The Supreme Court has  slammed the door on Universal Music Group and the recording industry in its bid to prevent a big pay-out to Marshall Mathers (aka Eminem), and, many say, opened the door for further legal negotiation and potential litigation by other recording artists whose songs and ringtones are distributed digitally on iTunes and other online distribution services.
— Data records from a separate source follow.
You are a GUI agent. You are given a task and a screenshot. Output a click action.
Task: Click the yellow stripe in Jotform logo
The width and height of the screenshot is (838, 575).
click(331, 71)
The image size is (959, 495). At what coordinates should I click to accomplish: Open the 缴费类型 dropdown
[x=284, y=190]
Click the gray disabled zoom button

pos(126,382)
The Supreme Court, in declining Universal’s appeal, left standing a September, 2010, ruling by the Ninth District appellate court adverse to not only the company but, analysts have said, the industry, too. The appellate court had been asked to decide if contracts’ provisions on “Records Sold” or “Masters Licensed” set royalty rates for sales of Eminem’s music as permanent downloads and master-tones.  The court decided Mather’s contracts were unambiguous, finding, in effect, that licensing provisions should pay a 50% royalty rate, not the 18%-23% that had prevailed commonly in the trade.  Because digital music sales have become the central means by which consumers buy music now, the higher court rulings will prompt big, costly changes in the music industry, analysts say, readjusting royalties due artists by their industry. This more will affect big-selling recording veterans, whose contracts were struck before the digital age but also may empower artists with greater bargaining powers, some say. Universal insists the case affects only Mathers and sets no precedent.